The extent of interactions between stock groups in marine ecosystems is also important to examine with regard to carrying capacity. For example, increased hatchery production of juvenile chum salmon has coincided with declines of some wild chum salmon stocks, suggesting the potential for stock interactions in the marine environment (Seeb et al. 2004; Reese et al. 2009). In SEAK, however, SECM and other studies have shown that growth is not food limited and that stocks interact extensively with little negative impact (Bailey et al., 1975; Orsi et al. 2004; Sturdevant et al. 2004, 2011). Zooplankton prey fields are more likely to be cropped by the more abundant planktivores forage fish, including walleye pollock (Theragra chalcogramma) and Pacific herring (Clupea pallasi) (Orsi et al. 2004; Sigler and Csepp 2007), than by juvenile salmon. Companion studies in Icy Strait have also suggested that food quantity may be more important than food type for growth and survival of juvenile salmon con-specifics (Weitkamp and Sturdevant 2008) and that predation events can affect salmon year-class strength (Sturdevant et al. 2009). Monitoring jellyfish abundance is also important because of their potential competition with salmon and forage fish (Purcell and Sturdevant 2001), and their association with environmental change (Brodeur et al. 2008; Cieciel et al. 2009). Seasonal and interannual changes in planktivorous jellyfish abundance have been reported by SECM (Orsi et al. 2009). Similarly, regional differences in composition, abundance, and timing of zooplankton taxa with different life history strategies are important to document because of their dependence on environmental conditions which vary seasonally and interannually (Coyle and Paul 1990; Paul et al. 1990; Park et al. 2004). These findings stress the importance of comparing ecological processes between different areas that produce salmon and consistently examining the entire epipelagic community in the context of trophic interactions.

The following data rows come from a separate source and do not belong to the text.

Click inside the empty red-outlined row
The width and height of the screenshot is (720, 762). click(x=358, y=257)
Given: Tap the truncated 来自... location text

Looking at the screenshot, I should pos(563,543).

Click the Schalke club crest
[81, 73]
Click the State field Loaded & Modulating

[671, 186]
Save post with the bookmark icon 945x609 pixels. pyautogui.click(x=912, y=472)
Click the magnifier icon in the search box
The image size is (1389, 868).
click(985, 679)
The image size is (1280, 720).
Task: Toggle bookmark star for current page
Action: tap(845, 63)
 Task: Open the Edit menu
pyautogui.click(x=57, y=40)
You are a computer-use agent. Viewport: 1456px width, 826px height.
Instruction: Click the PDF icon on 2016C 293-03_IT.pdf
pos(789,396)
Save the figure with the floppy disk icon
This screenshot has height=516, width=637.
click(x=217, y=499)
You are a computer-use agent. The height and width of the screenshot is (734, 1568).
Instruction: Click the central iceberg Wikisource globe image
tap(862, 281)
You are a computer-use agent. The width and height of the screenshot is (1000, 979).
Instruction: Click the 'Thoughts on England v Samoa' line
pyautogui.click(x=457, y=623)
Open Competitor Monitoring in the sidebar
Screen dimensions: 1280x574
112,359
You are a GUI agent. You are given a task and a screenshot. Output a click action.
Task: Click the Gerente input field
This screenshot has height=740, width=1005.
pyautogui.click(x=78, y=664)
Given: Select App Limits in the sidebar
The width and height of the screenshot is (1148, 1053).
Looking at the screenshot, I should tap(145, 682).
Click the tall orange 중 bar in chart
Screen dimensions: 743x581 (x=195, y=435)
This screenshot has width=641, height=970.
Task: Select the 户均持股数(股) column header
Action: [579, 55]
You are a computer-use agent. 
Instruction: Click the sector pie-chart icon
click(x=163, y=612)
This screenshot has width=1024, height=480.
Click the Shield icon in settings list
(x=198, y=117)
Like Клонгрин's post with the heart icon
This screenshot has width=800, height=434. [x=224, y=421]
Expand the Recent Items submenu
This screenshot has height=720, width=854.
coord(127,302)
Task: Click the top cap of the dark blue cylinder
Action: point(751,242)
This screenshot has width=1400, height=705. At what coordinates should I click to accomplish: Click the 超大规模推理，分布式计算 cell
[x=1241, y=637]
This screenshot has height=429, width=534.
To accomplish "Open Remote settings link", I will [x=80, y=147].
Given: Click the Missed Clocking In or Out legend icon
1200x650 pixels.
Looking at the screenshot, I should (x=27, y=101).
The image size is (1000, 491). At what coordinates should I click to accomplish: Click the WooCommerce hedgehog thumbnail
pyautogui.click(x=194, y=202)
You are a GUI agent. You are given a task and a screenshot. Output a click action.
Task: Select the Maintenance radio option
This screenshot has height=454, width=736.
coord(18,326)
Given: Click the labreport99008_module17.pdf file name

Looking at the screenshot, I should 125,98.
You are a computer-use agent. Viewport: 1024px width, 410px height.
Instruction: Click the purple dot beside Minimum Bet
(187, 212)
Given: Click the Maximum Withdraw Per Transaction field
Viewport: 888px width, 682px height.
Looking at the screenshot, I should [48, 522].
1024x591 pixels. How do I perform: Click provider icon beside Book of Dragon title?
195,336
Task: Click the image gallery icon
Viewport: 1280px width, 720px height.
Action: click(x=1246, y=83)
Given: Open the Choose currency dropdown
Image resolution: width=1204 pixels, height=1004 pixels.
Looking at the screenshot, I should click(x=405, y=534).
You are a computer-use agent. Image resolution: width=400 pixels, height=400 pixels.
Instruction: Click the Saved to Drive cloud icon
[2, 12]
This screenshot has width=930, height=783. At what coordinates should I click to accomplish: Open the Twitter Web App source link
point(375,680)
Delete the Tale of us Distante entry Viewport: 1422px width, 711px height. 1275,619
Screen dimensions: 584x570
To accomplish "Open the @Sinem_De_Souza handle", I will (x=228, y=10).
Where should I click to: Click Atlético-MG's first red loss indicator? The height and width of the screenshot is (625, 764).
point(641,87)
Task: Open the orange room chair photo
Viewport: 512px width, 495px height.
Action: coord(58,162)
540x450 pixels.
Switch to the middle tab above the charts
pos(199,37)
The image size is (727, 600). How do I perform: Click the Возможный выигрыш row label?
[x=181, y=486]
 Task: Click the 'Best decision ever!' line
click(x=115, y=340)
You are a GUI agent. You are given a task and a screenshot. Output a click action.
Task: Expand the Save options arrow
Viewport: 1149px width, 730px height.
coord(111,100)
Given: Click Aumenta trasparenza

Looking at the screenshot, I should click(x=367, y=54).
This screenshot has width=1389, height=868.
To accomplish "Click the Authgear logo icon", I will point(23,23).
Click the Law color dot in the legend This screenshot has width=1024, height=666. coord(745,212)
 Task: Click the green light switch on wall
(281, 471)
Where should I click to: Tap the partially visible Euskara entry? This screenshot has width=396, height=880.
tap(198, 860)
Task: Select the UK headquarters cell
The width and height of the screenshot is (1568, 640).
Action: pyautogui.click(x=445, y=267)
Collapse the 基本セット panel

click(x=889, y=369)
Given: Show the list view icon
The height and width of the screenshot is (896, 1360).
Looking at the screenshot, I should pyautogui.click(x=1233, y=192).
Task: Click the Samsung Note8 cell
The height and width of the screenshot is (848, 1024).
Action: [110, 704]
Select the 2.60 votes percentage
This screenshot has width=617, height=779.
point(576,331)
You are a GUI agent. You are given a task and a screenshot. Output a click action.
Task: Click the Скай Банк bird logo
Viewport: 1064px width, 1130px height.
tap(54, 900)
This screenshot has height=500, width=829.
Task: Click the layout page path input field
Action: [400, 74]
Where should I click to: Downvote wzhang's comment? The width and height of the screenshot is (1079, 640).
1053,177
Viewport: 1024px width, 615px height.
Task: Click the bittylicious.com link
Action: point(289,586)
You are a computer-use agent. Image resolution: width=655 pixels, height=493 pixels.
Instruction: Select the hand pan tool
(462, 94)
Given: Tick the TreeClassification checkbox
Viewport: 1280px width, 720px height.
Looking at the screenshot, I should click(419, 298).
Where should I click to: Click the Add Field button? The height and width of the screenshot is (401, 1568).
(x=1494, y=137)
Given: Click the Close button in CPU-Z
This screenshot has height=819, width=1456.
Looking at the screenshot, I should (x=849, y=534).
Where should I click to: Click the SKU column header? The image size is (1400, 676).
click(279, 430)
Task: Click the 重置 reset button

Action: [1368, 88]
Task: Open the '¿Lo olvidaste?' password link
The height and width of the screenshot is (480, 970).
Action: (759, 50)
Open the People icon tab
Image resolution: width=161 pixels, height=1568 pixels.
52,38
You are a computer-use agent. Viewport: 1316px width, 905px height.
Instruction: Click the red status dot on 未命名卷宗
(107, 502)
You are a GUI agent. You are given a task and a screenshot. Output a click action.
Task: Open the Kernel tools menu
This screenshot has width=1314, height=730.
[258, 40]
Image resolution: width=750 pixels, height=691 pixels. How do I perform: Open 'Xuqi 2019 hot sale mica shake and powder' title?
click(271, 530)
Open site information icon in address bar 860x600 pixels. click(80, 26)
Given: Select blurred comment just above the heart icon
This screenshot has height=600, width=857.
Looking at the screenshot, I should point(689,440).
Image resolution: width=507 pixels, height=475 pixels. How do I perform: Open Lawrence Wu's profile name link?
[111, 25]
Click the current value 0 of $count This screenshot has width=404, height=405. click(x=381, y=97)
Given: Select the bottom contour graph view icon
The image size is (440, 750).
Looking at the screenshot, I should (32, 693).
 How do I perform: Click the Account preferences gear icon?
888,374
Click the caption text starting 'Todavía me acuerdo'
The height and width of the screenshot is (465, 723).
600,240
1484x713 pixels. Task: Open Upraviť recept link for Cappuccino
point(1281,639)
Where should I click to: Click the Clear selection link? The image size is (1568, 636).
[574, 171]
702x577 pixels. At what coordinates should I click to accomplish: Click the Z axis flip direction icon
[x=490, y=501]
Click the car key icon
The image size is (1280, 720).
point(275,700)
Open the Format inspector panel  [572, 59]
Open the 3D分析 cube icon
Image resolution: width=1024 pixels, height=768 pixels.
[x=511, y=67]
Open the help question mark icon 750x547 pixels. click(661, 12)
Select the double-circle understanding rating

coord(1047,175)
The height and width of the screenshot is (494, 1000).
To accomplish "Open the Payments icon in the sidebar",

In 2010, SECM sampling was conducted in the northern region of SEAK for the 14th consecutive year to continue annual monitoring, explore juvenile salmon abundance relationships with biophysical parameters, and support models to forecast adult pink salmon returns. This document summarizes data on juvenile salmon, ecologically-related species, and associated biophysical parameters collected by the SECM project in 2010, and contrasts key parameters from 2010 with the entire 14-yr time series.